Processing fees typically range from 0.35% to 5% of the loan amount, depending on the bank and customer category.

How Do Banks Decide Personal Loan Interest Rates?

Banks evaluate several factors before offering a personal loan rate:

  • Credit score and repayment history

  • Existing debt obligations

  • Income level and job stability

  • Employer profile (government, PSU, MNC, or private firm)

  • Loan amount and tenure

Since personal loans carry no collateral, banks use risk-based pricing to protect themselves from potential defaults.

Why Personal Loans Are Not Linked to Repo Rate or MCLR

Unlike home or auto loans, personal loans are generally not linked to repo rate-based benchmarks (RLLR) or MCLR. The RBI has exempted unsecured loans like personal loans and credit cards from mandatory external benchmarking due to their higher risk nature and shorter tenure, usually between 1 and 5 years.

Why Fixed-Rate Personal Loans Are More Popular

Even though floating-rate personal loans exist, fixed-rate loans dominate the market.

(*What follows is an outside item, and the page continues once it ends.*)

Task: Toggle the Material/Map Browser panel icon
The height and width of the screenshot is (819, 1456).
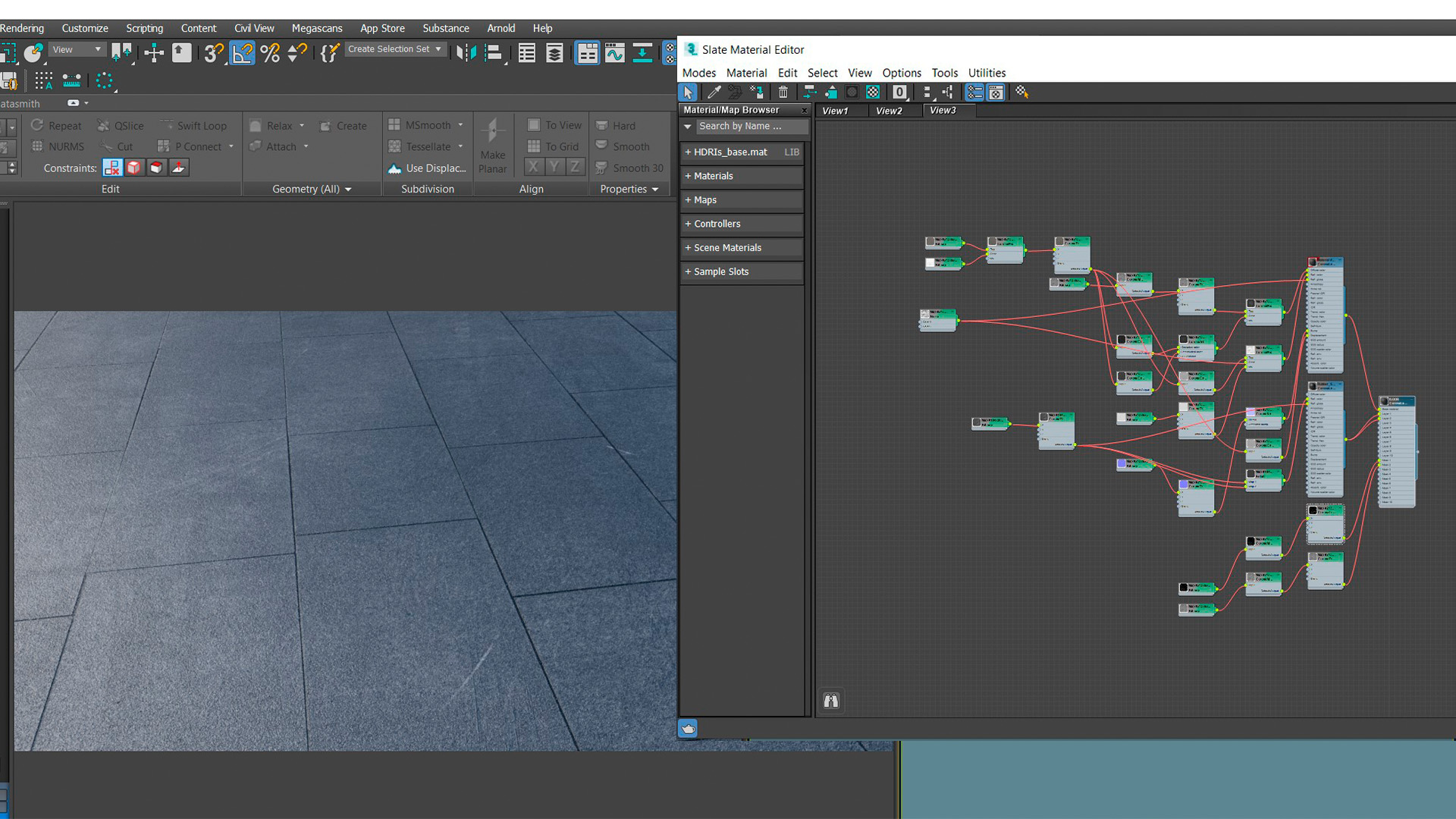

Borrowers prefer them because EMIs remain predictable throughout the loan tenure. Given the already higher interest rates on personal loans, customers prefer certainty over the risk of future rate hikes.

Banks, too, favor fixed rates to safeguard their margins in an uncertain interest rate environment.

Bottom Line

Thanks to RBI’s rate cuts, 2025 has turned into a favorable year for personal loan borrowers. With several banks offering rates near 9.9%, individuals with strong credit profiles can secure loans at significantly lower costs than last year. However, borrowers should still compare interest rates, processing fees, and loan terms carefully before making a decision.